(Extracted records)
++++++++++

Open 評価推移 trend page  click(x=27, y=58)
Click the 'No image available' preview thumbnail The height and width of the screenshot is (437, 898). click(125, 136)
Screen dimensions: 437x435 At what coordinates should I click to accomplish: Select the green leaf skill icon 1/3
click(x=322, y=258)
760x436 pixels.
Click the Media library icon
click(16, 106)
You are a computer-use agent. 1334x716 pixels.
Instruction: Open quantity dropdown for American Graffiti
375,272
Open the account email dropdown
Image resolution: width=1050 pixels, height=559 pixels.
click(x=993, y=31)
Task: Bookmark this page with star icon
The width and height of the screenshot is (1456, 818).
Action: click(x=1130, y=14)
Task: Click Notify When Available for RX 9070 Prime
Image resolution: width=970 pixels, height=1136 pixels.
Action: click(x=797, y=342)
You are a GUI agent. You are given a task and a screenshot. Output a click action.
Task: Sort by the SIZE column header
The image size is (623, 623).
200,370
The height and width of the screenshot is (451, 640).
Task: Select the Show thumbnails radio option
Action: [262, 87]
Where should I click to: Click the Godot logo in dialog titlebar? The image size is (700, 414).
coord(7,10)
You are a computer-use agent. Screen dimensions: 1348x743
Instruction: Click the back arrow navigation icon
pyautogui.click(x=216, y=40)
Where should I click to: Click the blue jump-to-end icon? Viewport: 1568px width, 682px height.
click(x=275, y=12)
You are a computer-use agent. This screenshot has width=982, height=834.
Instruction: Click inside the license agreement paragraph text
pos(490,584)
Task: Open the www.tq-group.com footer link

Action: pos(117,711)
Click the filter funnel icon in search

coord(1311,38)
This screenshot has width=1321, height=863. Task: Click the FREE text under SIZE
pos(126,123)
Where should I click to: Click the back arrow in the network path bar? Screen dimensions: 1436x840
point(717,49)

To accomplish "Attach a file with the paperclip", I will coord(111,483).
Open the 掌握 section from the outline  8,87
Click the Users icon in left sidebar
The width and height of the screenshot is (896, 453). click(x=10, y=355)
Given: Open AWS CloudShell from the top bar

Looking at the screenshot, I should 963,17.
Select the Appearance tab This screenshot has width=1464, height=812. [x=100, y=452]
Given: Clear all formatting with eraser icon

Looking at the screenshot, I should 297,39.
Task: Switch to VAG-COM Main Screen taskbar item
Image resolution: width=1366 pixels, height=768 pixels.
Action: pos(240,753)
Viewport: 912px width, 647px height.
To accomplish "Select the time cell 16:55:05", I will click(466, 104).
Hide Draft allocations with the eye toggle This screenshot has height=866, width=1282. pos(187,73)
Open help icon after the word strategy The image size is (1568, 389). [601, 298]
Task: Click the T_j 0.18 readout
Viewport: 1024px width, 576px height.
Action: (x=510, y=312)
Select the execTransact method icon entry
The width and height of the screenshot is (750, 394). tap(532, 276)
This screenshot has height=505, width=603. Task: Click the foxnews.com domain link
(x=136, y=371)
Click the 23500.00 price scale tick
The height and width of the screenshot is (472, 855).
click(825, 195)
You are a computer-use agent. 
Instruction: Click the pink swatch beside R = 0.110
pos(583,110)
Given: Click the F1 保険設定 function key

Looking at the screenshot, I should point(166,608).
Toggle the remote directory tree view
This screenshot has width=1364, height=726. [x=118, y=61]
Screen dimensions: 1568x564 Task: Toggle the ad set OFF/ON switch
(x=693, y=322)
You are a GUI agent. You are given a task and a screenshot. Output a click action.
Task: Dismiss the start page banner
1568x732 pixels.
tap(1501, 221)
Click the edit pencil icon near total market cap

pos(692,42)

++++++++++

- ACTION ITEM -
Repeat each entry above, matching every line exactly.

- SOLUTION TO THIS TASK -
Open 評価推移 trend page  click(x=27, y=58)
Click the 'No image available' preview thumbnail The height and width of the screenshot is (437, 898). click(125, 136)
Screen dimensions: 437x435 At what coordinates should I click to accomplish: Select the green leaf skill icon 1/3
click(x=322, y=258)
760x436 pixels.
Click the Media library icon
click(16, 106)
You are a computer-use agent. 1334x716 pixels.
Instruction: Open quantity dropdown for American Graffiti
375,272
Open the account email dropdown
Image resolution: width=1050 pixels, height=559 pixels.
click(x=993, y=31)
Task: Bookmark this page with star icon
The width and height of the screenshot is (1456, 818).
Action: click(x=1130, y=14)
Task: Click Notify When Available for RX 9070 Prime
Image resolution: width=970 pixels, height=1136 pixels.
Action: click(x=797, y=342)
You are a GUI agent. You are given a task and a screenshot. Output a click action.
Task: Sort by the SIZE column header
The image size is (623, 623).
200,370
The height and width of the screenshot is (451, 640).
Task: Select the Show thumbnails radio option
Action: [262, 87]
Where should I click to: Click the Godot logo in dialog titlebar? The image size is (700, 414).
coord(7,10)
You are a computer-use agent. Screen dimensions: 1348x743
Instruction: Click the back arrow navigation icon
pyautogui.click(x=216, y=40)
Where should I click to: Click the blue jump-to-end icon? Viewport: 1568px width, 682px height.
click(x=275, y=12)
You are a computer-use agent. This screenshot has width=982, height=834.
Instruction: Click inside the license agreement paragraph text
pos(490,584)
Task: Open the www.tq-group.com footer link

Action: pos(117,711)
Click the filter funnel icon in search

coord(1311,38)
This screenshot has width=1321, height=863. Task: Click the FREE text under SIZE
pos(126,123)
Where should I click to: Click the back arrow in the network path bar? Screen dimensions: 1436x840
point(717,49)

To accomplish "Attach a file with the paperclip", I will coord(111,483).
Open the 掌握 section from the outline  8,87
Click the Users icon in left sidebar
The width and height of the screenshot is (896, 453). click(x=10, y=355)
Given: Open AWS CloudShell from the top bar

Looking at the screenshot, I should 963,17.
Select the Appearance tab This screenshot has width=1464, height=812. [x=100, y=452]
Given: Clear all formatting with eraser icon

Looking at the screenshot, I should 297,39.
Task: Switch to VAG-COM Main Screen taskbar item
Image resolution: width=1366 pixels, height=768 pixels.
Action: pos(240,753)
Viewport: 912px width, 647px height.
To accomplish "Select the time cell 16:55:05", I will click(466, 104).
Hide Draft allocations with the eye toggle This screenshot has height=866, width=1282. pos(187,73)
Open help icon after the word strategy The image size is (1568, 389). [601, 298]
Task: Click the T_j 0.18 readout
Viewport: 1024px width, 576px height.
Action: (x=510, y=312)
Select the execTransact method icon entry
The width and height of the screenshot is (750, 394). tap(532, 276)
This screenshot has height=505, width=603. Task: Click the foxnews.com domain link
(x=136, y=371)
Click the 23500.00 price scale tick
The height and width of the screenshot is (472, 855).
click(825, 195)
You are a computer-use agent. 
Instruction: Click the pink swatch beside R = 0.110
pos(583,110)
Given: Click the F1 保険設定 function key

Looking at the screenshot, I should point(166,608).
Toggle the remote directory tree view
This screenshot has width=1364, height=726. [x=118, y=61]
Screen dimensions: 1568x564 Task: Toggle the ad set OFF/ON switch
(x=693, y=322)
You are a GUI agent. You are given a task and a screenshot. Output a click action.
Task: Dismiss the start page banner
1568x732 pixels.
tap(1501, 221)
Click the edit pencil icon near total market cap

pos(692,42)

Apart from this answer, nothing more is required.